First US moon lander since Apollo prepares to blast off on Monday

Peregrine lunar landing illustration
A computer illustration of the Peregrine lunar lander, the first mission to fly under Nasa’s commercial lunar payload services initiative. Photograph: Astrobotic Technology/AP

Final preparations are under way at Cape Canaveral in Florida for a milestone mission to put a US lander on the moon, an achievement not seen in more than 50 years since the end of the Apollo project.

Last-minute glitches aside, Peregrine mission one, named after the fastest animal on Earth, will roar into the sky at 7.18am UK time Monday. After looping around the planet, it will head to the moon and slip into lunar orbit before an attempted landing soon after local sunrise on 23 February.
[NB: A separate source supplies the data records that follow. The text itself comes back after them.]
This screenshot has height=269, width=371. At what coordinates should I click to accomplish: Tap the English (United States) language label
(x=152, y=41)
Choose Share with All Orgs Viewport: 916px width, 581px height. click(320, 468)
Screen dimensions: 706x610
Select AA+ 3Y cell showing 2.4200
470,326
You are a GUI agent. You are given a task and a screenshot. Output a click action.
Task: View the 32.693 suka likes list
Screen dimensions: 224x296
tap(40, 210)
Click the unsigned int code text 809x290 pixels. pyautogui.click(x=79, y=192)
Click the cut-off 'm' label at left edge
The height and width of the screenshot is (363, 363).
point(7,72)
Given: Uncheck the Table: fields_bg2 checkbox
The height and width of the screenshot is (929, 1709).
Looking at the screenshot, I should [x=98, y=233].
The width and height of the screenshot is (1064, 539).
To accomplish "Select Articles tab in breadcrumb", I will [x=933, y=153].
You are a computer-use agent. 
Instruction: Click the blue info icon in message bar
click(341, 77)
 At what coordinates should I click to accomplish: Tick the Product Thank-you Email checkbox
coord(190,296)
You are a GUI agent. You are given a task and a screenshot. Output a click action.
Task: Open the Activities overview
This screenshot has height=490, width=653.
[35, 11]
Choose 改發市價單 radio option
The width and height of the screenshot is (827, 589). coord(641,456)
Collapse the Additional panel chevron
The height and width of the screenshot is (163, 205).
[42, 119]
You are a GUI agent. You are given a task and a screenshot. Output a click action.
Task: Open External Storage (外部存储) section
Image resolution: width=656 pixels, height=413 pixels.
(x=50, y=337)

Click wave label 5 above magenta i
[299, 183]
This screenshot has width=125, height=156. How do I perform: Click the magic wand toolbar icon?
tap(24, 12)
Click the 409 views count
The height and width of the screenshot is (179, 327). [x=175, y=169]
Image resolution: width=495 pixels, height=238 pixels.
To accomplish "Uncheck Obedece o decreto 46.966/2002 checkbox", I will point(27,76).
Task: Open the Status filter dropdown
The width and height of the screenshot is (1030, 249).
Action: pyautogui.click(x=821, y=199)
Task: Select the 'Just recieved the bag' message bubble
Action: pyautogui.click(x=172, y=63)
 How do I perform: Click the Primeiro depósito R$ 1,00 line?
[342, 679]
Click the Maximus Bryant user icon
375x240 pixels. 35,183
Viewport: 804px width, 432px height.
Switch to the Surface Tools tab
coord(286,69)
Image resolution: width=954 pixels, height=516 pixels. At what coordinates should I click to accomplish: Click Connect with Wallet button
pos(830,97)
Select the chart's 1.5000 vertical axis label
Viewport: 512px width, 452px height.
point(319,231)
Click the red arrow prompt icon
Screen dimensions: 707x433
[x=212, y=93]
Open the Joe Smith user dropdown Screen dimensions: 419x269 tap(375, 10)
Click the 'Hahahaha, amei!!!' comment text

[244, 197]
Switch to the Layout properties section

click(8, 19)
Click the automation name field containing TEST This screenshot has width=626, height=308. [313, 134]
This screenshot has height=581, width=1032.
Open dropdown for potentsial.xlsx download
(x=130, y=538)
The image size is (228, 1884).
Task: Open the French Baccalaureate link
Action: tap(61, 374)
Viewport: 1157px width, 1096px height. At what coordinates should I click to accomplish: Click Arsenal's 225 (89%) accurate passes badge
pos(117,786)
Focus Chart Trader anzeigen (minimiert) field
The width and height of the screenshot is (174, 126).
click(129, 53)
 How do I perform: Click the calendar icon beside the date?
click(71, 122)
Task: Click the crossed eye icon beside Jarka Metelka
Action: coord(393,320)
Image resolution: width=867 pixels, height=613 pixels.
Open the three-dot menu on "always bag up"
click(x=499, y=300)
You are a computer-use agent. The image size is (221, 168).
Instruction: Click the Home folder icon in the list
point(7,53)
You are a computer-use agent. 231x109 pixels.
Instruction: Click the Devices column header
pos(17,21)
Even in the white-knuckle world of space exploration, the mission is considered risky. While Nasa has instruments aboard the robotic lander, this is a commercial operation. No private company has ever achieved a soft landing on the moon or any other celestial body.

“There’s a lot riding here,” said John Thornton, the chief executive of Astrobotic, the Pittsburgh firm leading the mission. “It’s a mix of emotions. There’s thrill and excitement, but I’m also a bit terrified because there’s a lot on the line.”

Adding to the nerves is the fact that the Vulcan rocket Peregrine sits on has never flown before, though its manufacturer, United Launch Alliance, has had a 100% mission success rate with its predecessor rockets.

Peregrine is the first mission to fly under Nasa’s commercial lunar payload services (CLPS) initiative, a new scheme in which the space agency pays private companies to deliver scientific equipment to the moon. Peregrine carries five Nasa payloads and 15 others. One, a shoebox-sized rover from Carnegie Mellon University, is set to become the first US robot to take a spin on the moon.

“This whole task is not easy,” said Chris Culbert, the CLPS programme manager at Nasa’s Johnson Space Center. “Landing on the moon is extremely difficult. We recognise that success cannot be assured.”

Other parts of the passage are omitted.